Wichtige Potenzialkriterien für Führung, die in einem solchen Baustein valide geprüft werden sollten, sind z.B.:
- Motivation: Die Bereitschaft, sich zu engagieren und Veränderungen als Chance zu sehen, steht hier im Fokus.
- Analyse- und Organisationsfähigkeit: Dazu zählen die Auffassungsgabe und analytisches Denkvermögen.
- Souveränität: Gemeint ist die richtige Balance zwischen Selbstbewusstsein und Selbstkritik.
- Soziale Orientierung: Wichtige Stichworte sind hier Empathie, Wertschätzung und Beziehungsorientierung.
- Kommunikation: Führung erfordert eine dialogische Grundhaltung und eine authentische Körpersprache.

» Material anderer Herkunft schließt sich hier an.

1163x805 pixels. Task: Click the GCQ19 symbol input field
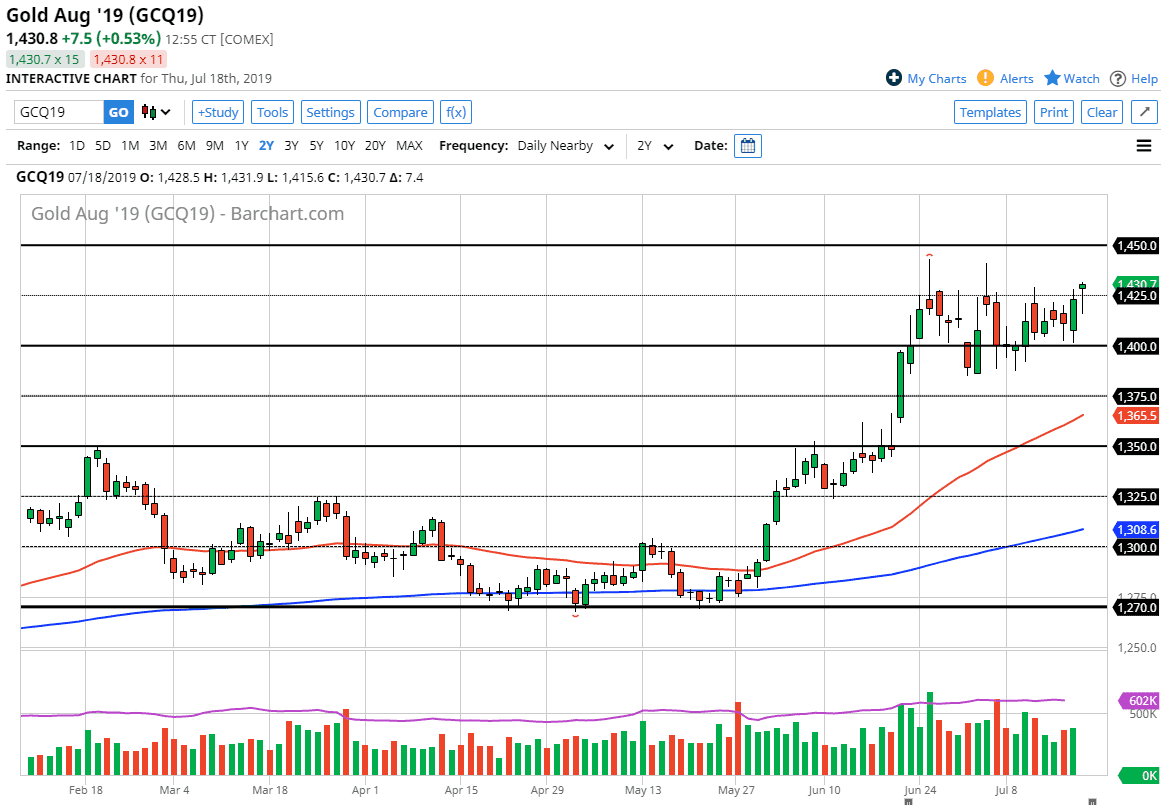pos(58,112)
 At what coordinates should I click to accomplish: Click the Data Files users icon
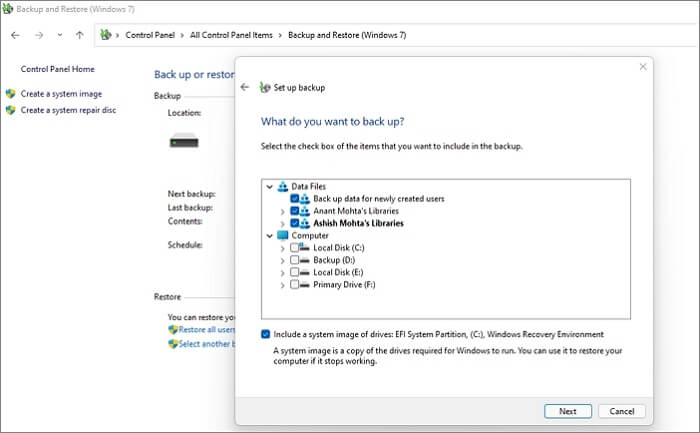coord(282,186)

- Konfliktfähigkeit: Wer führen will, muss sich klar positionieren können aber auch Interessen ausgleichen.
- Führungsverständnis: Ein reflektiertes Führungsmotiv und Bild von Führung wird vom Nachwuchs erwartet.
- Verantwortungsbereitschaft: Dazu gehört Entscheidungsbereitschaft und übergreifendes Denken.
Baustein 6: Resümee und Nachbereitung
Der Mitarbeiter sollte zunächst das Feedback „verdauen“ und verarbeiten und seine eigenen Schlussfolgerungen daraus ziehen. Es geht darum, seine beruflichen Ziele ohne Scheuklappen zu überprüfen und sich darüber klar zu werden, welche Entwicklungen und weitere Entwicklungszeit notwendig sind, um in eine Führungsrolle hinein zu wachsen. In einem Nachbereitungsgespräch mit der Führungskraft sollte diesbezüglich eine gemeinsame Linie gefunden werden.
Der weitere Entwicklungsprozess sollte dann durch den Personalbereich begleitet und mit maßgeschneiderten Angeboten im Sinne des Talent Managements „unterfüttert“ werden.